Kroger announced in October 2017 its intention to explore strategic alternatives for its convenience store business, including a potential sale, in conjunction with Restock Kroger, the big chain’s initiative to restructure the layout and operational procedures of the company’s nearly 2,800 supermarkets and combination stores. Once Kroger announced it was exploring a sale of its c-store unit, the largest pure play supermarket chain in the U.S. reportedly attracted multiple bidders.

“Our convenience store business has been a part of our company for many years. We want to thank our management team and associates for their enduring commitment to our customers, and for the contributions they have made to build our supermarket fuel business,” said Mike Schlotman, Kroger’s executive VP and CFO. “As part of our regular review of assets, it has become clear that our strong convenience store business unit will better meet its full potential outside of our business.”

“One of the most important considerations in our decision-making process was continued operations to ensure minimal disruption to our associates. We are very pleased the EG Group plans to establish their North American headquarters in Cincinnati. EG Group is also a recognized international petrol forecourt convenience operator and they have a commercial model which clearly looks to enhance the consumer offer by working with leading retail brands customers know and trust,” noted Schlotman. “This is good for our associates across the country and for our headquarter city of Cincinnati. Throughout the process we were impressed with the EG Group’s professionalism, investment commitment and more importantly their understanding of the US convenience retail market. We now look forward to working with them closely to ensure a smooth transition for associates.”

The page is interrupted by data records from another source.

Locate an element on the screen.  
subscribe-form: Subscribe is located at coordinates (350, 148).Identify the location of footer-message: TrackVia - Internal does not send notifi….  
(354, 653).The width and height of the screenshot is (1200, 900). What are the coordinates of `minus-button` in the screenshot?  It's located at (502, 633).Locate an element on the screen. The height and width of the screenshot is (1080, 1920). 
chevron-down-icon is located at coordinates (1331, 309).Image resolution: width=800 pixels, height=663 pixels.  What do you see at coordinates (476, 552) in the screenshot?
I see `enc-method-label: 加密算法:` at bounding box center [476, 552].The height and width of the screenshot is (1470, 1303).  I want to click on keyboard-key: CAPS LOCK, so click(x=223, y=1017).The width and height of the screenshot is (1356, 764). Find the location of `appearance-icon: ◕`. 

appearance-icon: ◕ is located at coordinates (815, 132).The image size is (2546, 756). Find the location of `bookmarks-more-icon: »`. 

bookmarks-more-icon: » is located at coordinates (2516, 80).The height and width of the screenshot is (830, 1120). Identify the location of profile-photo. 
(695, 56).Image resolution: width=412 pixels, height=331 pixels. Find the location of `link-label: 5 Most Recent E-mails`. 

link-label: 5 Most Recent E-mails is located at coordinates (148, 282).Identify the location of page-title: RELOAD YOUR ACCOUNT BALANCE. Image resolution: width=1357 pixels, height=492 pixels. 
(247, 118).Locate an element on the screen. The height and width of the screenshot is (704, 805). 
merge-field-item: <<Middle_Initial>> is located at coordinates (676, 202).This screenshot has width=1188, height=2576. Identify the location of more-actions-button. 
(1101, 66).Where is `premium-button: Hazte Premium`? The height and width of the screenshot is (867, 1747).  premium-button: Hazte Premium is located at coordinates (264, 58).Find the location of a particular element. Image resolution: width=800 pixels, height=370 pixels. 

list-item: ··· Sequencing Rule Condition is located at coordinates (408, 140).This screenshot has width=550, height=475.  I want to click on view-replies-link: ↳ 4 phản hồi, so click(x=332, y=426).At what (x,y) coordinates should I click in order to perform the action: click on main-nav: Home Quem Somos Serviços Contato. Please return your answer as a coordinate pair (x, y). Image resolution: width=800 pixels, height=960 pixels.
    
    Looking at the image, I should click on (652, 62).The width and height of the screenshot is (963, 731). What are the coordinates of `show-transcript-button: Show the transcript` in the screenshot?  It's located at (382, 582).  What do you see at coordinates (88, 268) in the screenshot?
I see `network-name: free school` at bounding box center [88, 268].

Mohsin Issa, EG Group founder and co-CEO said “This is an exciting time for EG Group, the entry into the U.S. market presents a fantastic opportunity to deliver a successful retail offer to consumers across the various states. We have had much success across Europe and we firmly believe the Kroger assets present a fantastic foundation to overlay our retail experience and know-how in the U.S. We are committed to investing in the Kroger network, partnering with leading retail brands and working with the exceptional management team and associates transferring across to deliver a comprehensive retail offer.”

“Our business model is simple but effective – EG Group is creating a stronger relationship between consumers and leading retail brands they want to access. In the US we aim to create a retail environment which delivers convenience, provides value and serves as a retail destination offering excellent welfare to motorists who live and work near our petrol forecourt convenience retail stores,” added Zuber Issa, EG Group founder and co-CEO.

Kroger plans to use net proceeds from the sale to repurchase shares and to lower its net total debt to adjusted EBITDA ratio.

The transaction is subject to customary closing conditions, including expiration or termination of the waiting period under the Hart-Scott-Rodino Antitrust Improvements Act of 1976. The company expects the transaction to close quickly as EG Group has no U.S. presence today.

Founded in 2001 by brothers Zuber and Mohsin Issa, EG has established partnerships with global brands such as ESSO, BP, Shell, Carrefour, Louis Delhaize, SPAR, Starbucks, Burger King, KFC, Greggs and Subway.

The EG Group currently employs more than 12,500 staff working in more than 2,600 sites across various European markets including the United Kingdom, France, The Netherlands, Belgium, Luxembourg and Italy. In 2017, the business secured about 1,000 petrol forecourt assets from Esso in Germany which will be transferred and integrated into the existing network in Q4, 2018. With the inclusion of the Kroger assets, EG Group will own and operate approximately 4,400 sites across Europe and the U.S.

Prior to including revenue from the convenience stores being acquired from Kroger, EG Group’s European business pro-forma revenue (including Italy and Germany) is $14.5 billion. Including the revenue from Kroger’s C-store business gives total EG Group pro forma revenues of $18.5 billion.